- Born: c.1975
- Occupation: Charity worker

= Mayerlín Vergara Pérez =

Colombian teacher, director of shelter home

Mayerlin Vergara or Mayerlín Vergara Pérez is a Colombian teacher, a director of a shelter home for exploited children and a recipient of the Nansen Refugee Award in 2020.

==Life==
Vergara was born in about 1975 and she became a Colombian teacher by an unusual route. She had not been to college but she answered an advert for a night worker in the Caribbean coastal city of Barranquilla where she worked for the next seven years. It was hard work, particularly at first as she replaced a popular worker and the children were determined to not like the replacement. However she worked through the bad feeling and help them to recover.

She became the director of a shelter home for children of the Renacer Foundation. The foundation began in 1988 and it was started by Luz Stella Cárdenas.

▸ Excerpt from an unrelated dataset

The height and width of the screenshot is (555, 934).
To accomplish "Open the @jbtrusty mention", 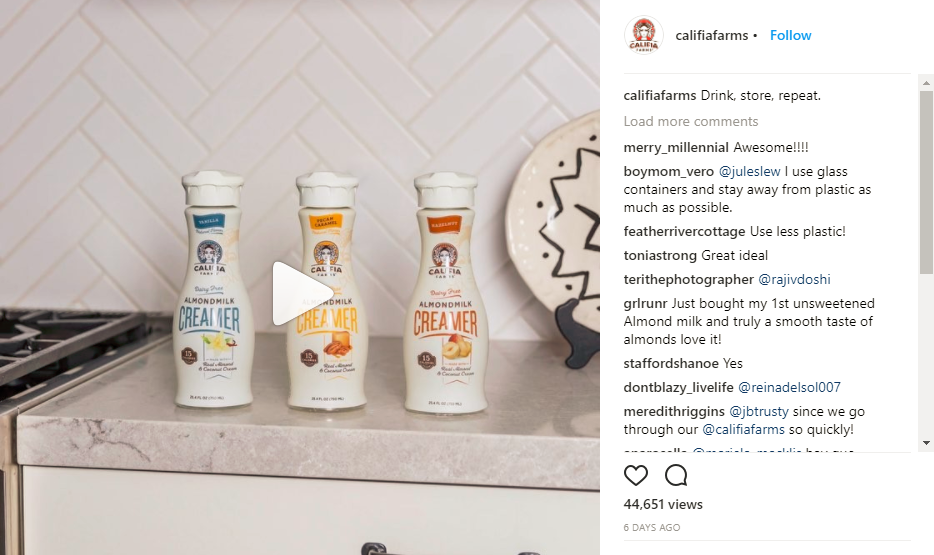I will tap(759, 411).

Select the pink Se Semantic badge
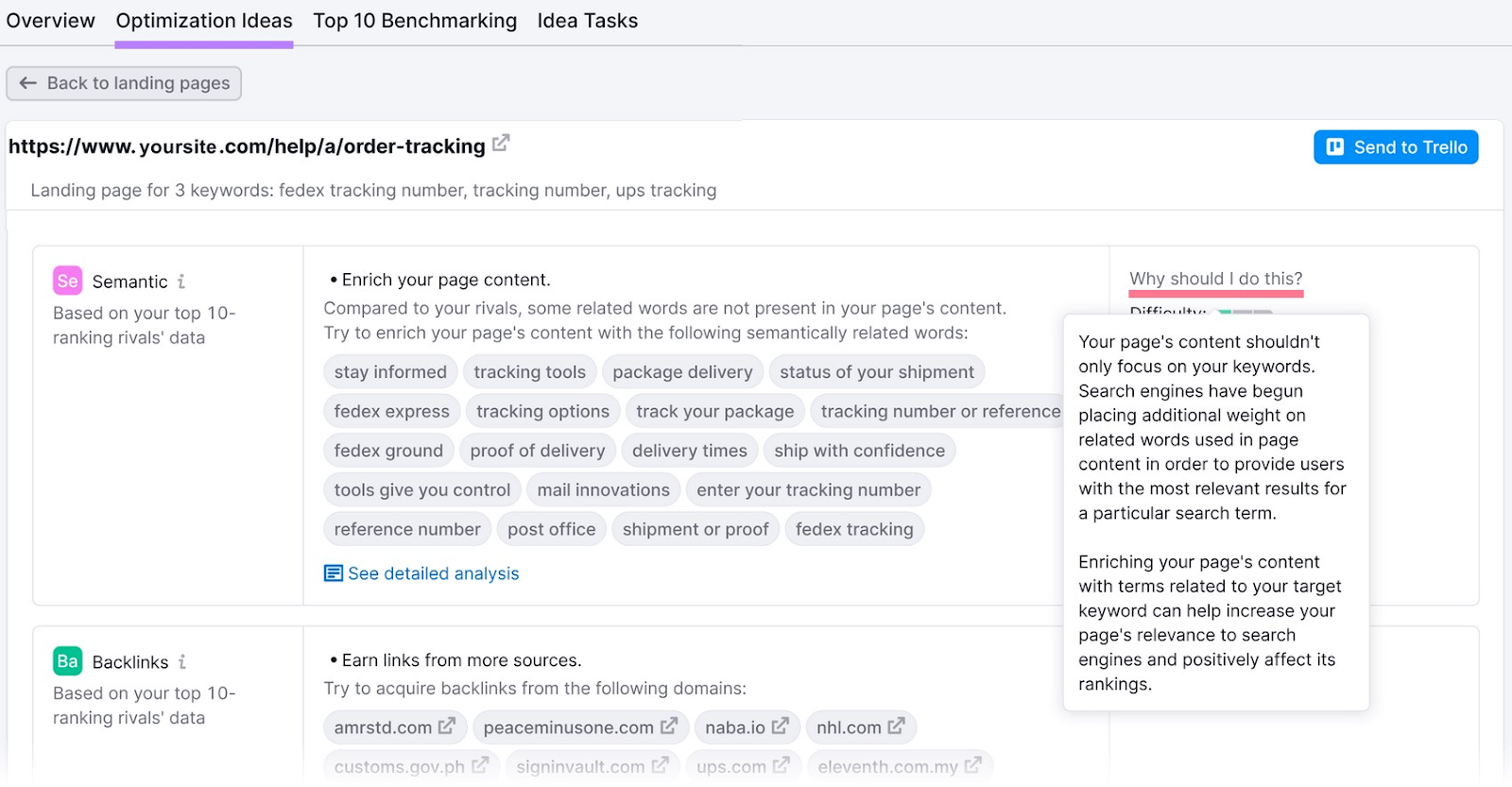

In 2009 she was part of the campaign that led to changes to the law to bring in specific crimes (Law 1329 and 1336) for those involved in allowing their premises to be used, or aiding and abatting the sexual exploitation of children. The minimum sentence is fourteen years imprisonment. Despite these laws the trafficking between Venezeala and Colombia increased by nearly a quarter from 2015 to 2019 and sexual exploitation was considered to be the motive in over half the cases.

In 2020 she had been involved in her work for over twenty years when she was the recipient of the Nansen Refugee Award and a $150,000 prize in recognition of the hundreds of children she has rescued from sex work. She works near the city of Riohacha and her area of Colombia has received two million refugees from Venezuela. In Riohacha she reported that children are held in brothels where men pay an entry fee for sex.